**GIVEN ENTRIES:**
***
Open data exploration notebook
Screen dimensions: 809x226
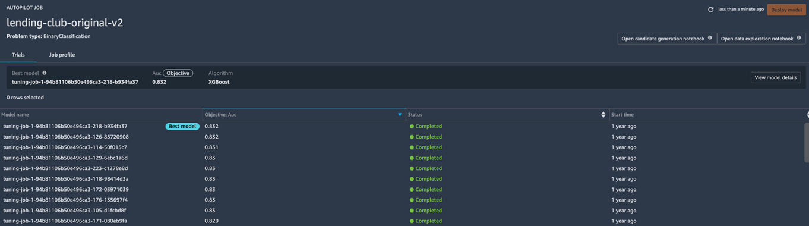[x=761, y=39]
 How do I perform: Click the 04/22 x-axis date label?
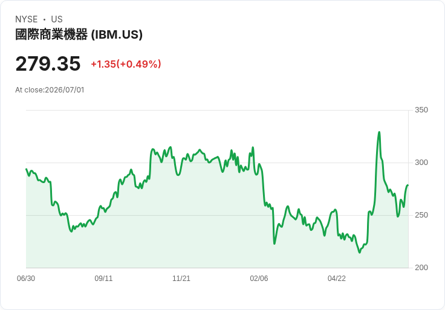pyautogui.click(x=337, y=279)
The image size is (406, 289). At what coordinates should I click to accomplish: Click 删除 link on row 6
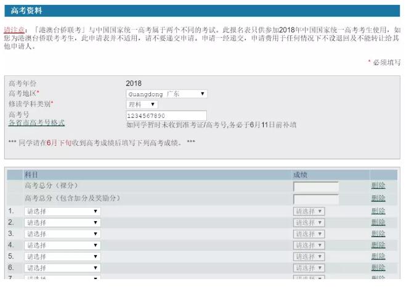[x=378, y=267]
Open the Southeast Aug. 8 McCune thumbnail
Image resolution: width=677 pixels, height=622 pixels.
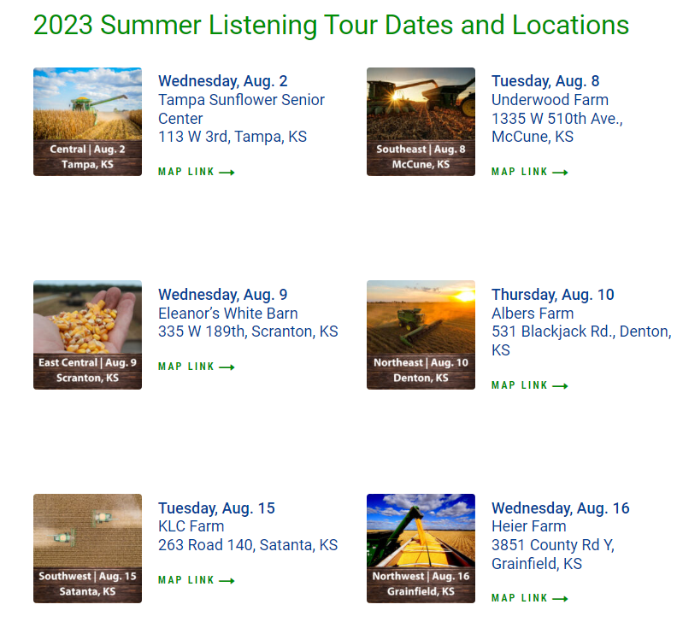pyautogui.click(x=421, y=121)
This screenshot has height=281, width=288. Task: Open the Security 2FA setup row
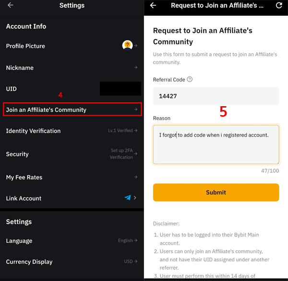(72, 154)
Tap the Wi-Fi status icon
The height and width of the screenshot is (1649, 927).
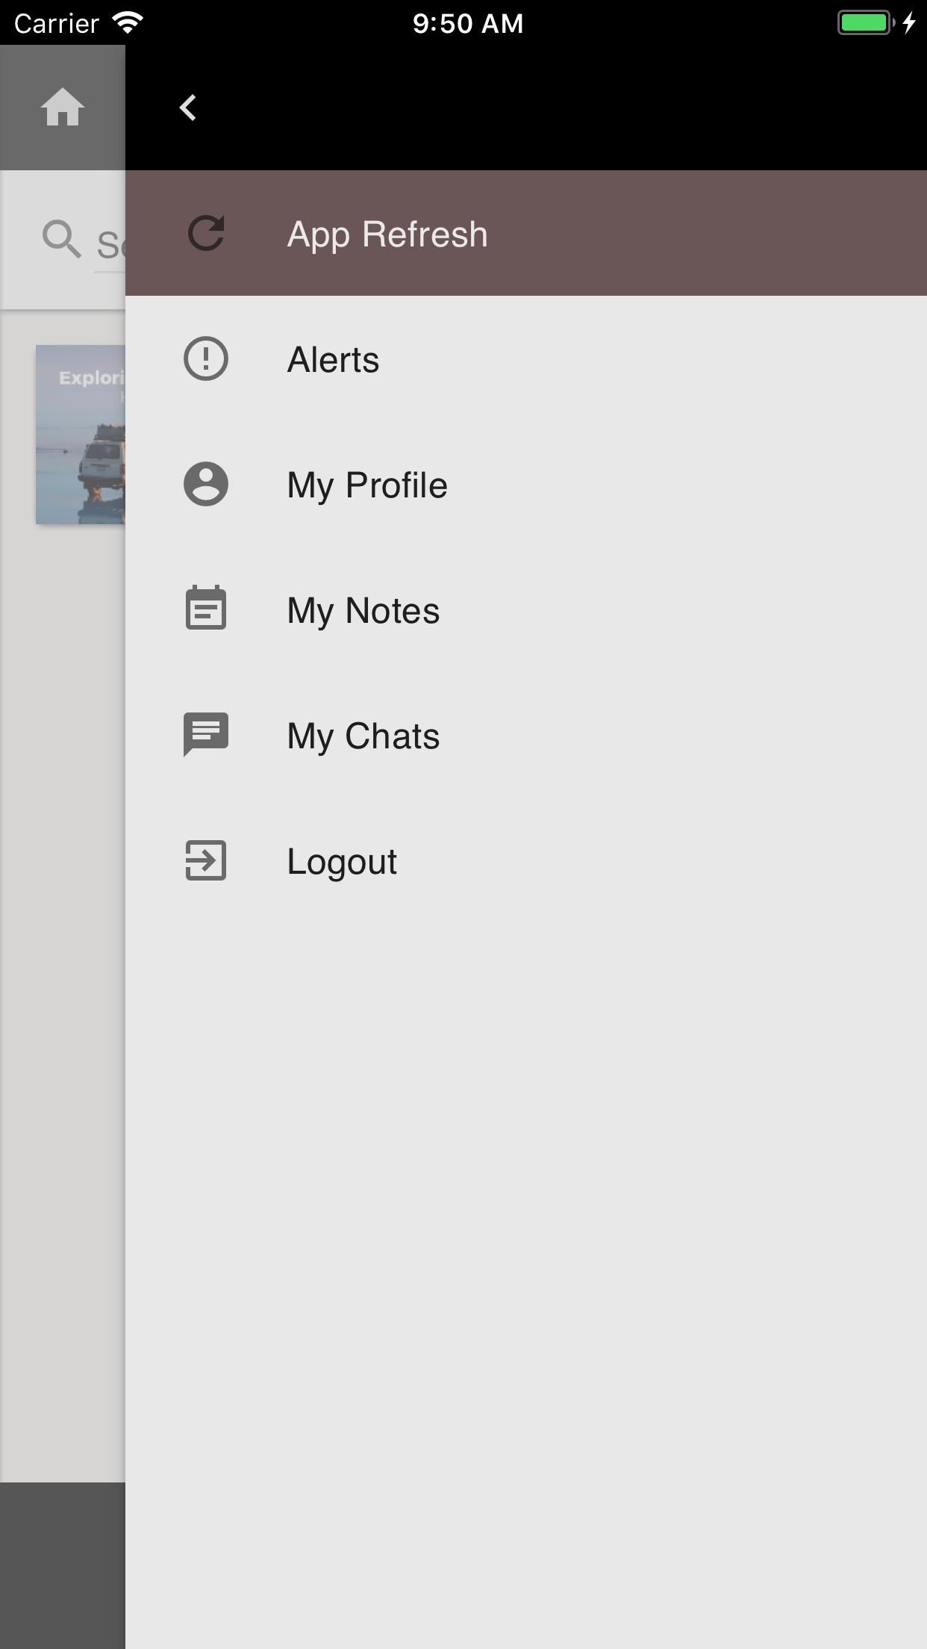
***
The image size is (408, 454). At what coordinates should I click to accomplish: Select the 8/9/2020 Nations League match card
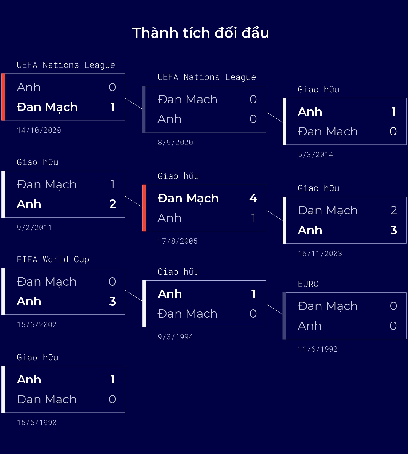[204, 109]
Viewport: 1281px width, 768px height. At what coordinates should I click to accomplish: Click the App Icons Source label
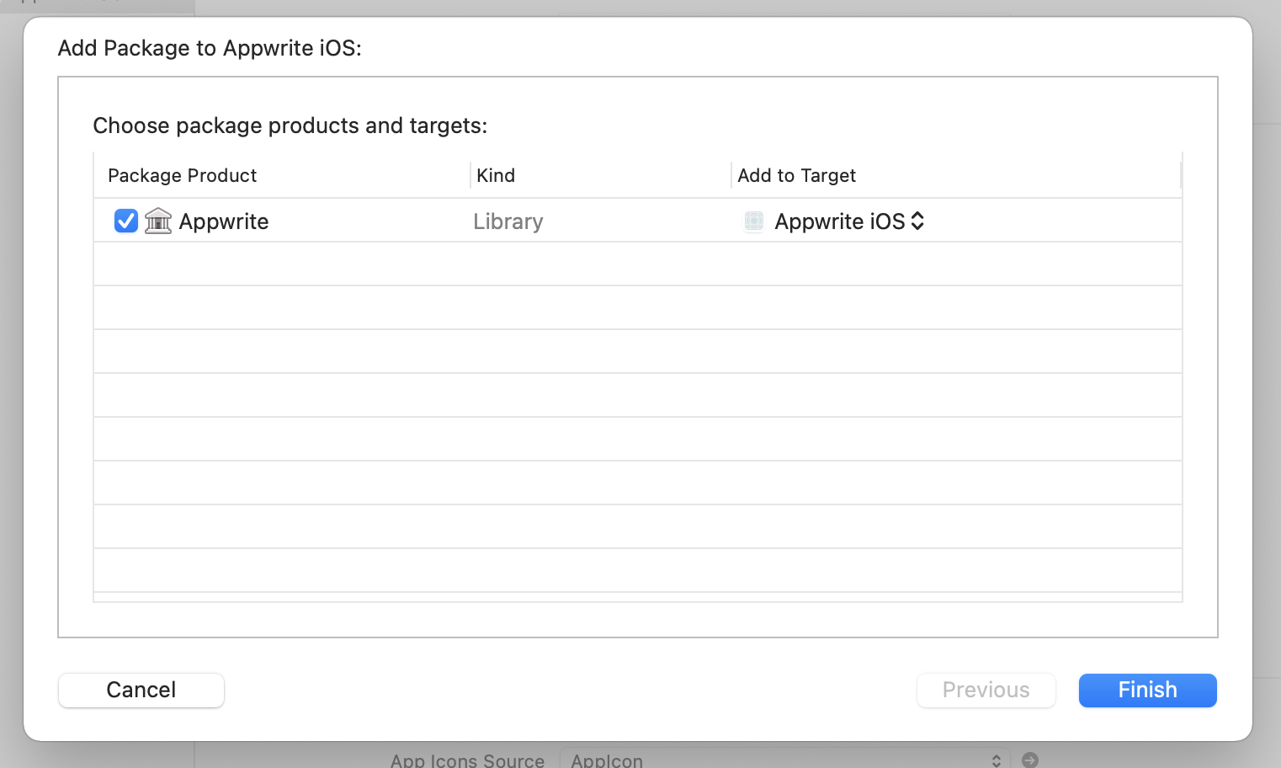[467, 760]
***
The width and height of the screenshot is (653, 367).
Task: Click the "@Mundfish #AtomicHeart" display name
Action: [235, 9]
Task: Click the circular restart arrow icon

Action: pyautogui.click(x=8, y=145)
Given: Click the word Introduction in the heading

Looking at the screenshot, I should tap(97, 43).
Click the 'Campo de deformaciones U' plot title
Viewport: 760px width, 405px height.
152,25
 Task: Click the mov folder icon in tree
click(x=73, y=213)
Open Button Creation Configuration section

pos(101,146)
***
**WHAT IS EXPECTED:**
Leaving out the pictures, please output the lines in the entries above from the one with "Screen dimensions: 809x226" through the one with "The height and", exactly as they are.

**SOLUTION FOR THIS PROBLEM:**
Screen dimensions: 809x226
[x=761, y=39]
 How do I perform: Click the 04/22 x-axis date label?
pyautogui.click(x=337, y=279)
The image size is (406, 289). At what coordinates should I click to accomplish: Click 删除 link on row 6
[x=378, y=267]
Open the Southeast Aug. 8 McCune thumbnail
Image resolution: width=677 pixels, height=622 pixels.
pyautogui.click(x=421, y=121)
This screenshot has height=281, width=288. Task: Open the Security 2FA setup row
(72, 154)
Tap the Wi-Fi status icon
The height and width of the screenshot is (1649, 927).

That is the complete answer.